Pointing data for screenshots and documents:

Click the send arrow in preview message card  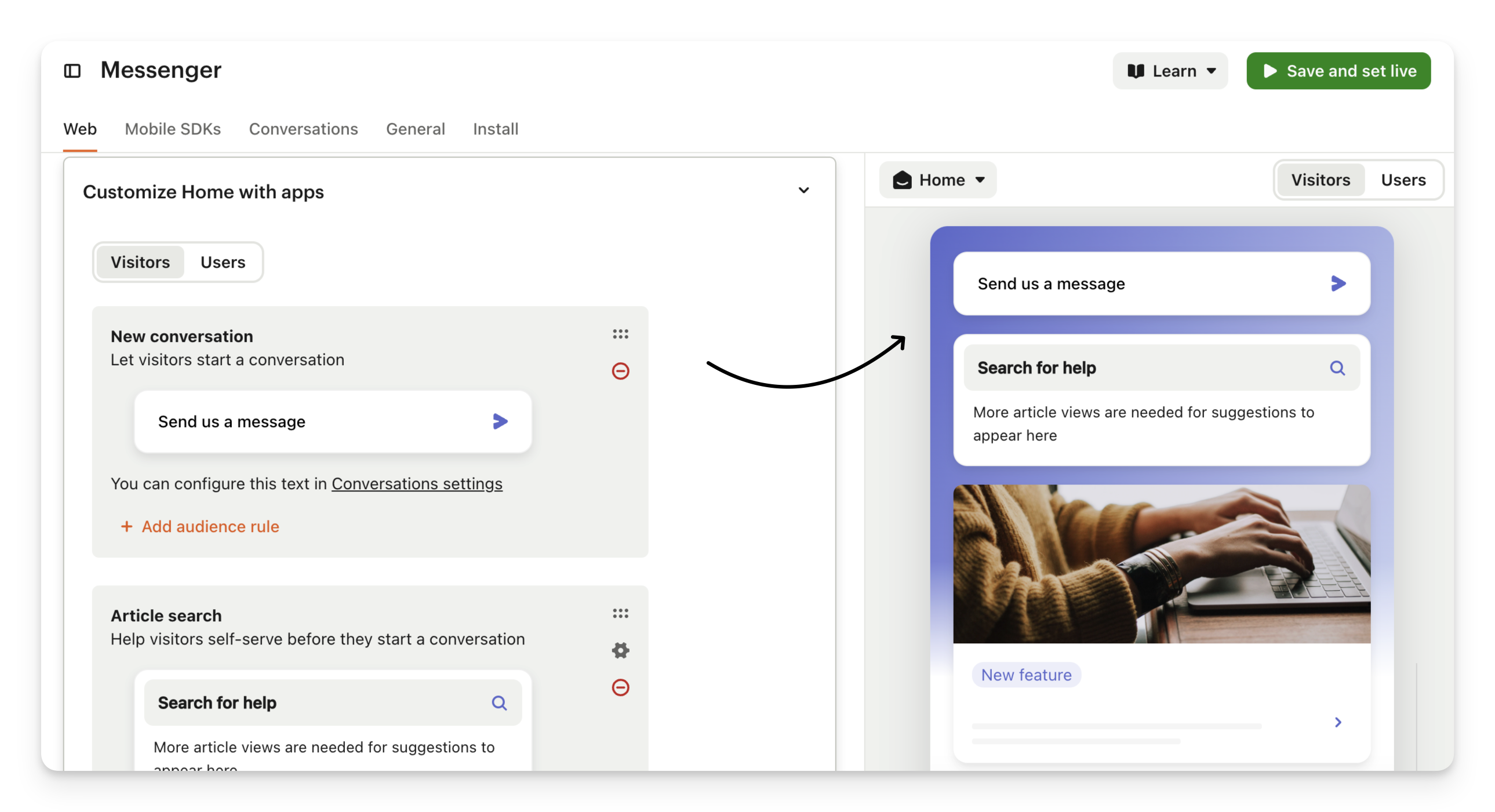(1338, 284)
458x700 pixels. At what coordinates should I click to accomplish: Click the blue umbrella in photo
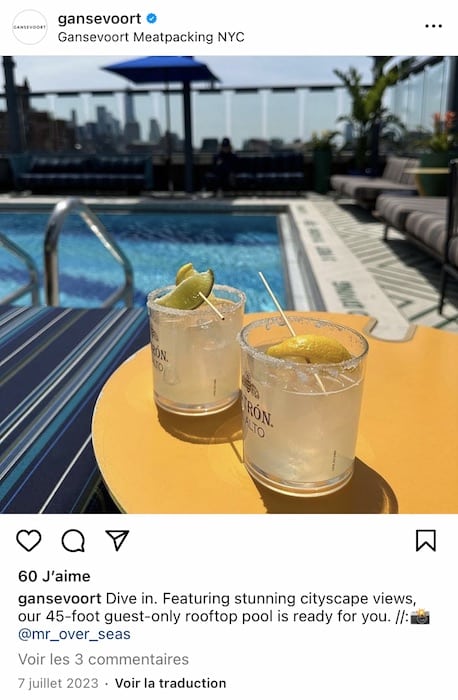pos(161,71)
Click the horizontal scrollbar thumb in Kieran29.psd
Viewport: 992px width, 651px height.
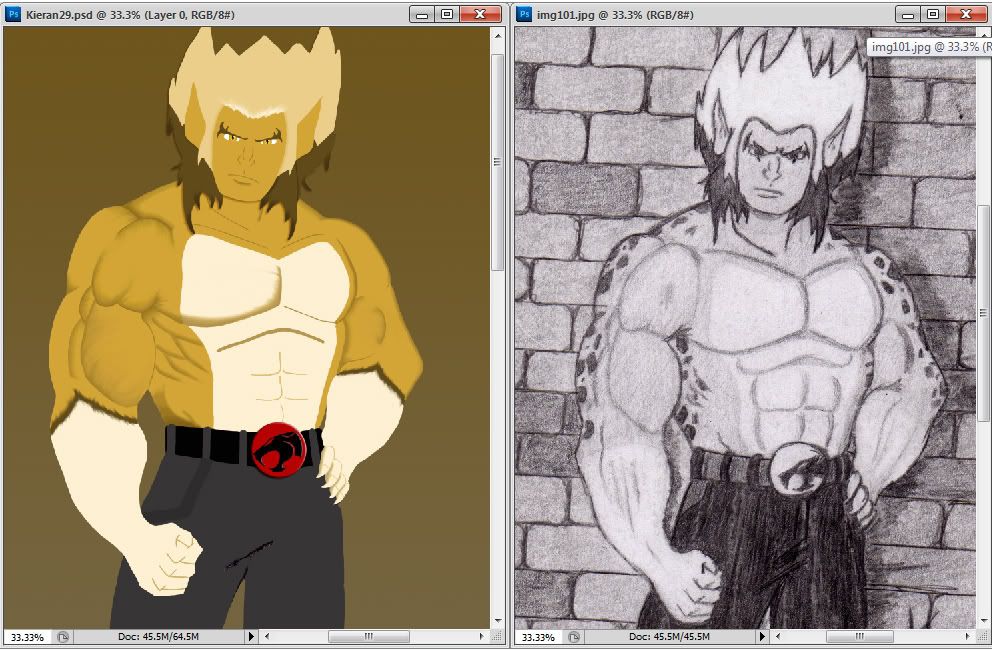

**The task**:
Copy the entries word for word, from the line that contains "458x700 pixels. At" through the end of the entries. Leave the pictures out.

**Exercise response**:
458x700 pixels. At what coordinates should I click to accomplish: Click the blue umbrella in photo
pos(161,71)
Click the horizontal scrollbar thumb in Kieran29.psd
Viewport: 992px width, 651px height.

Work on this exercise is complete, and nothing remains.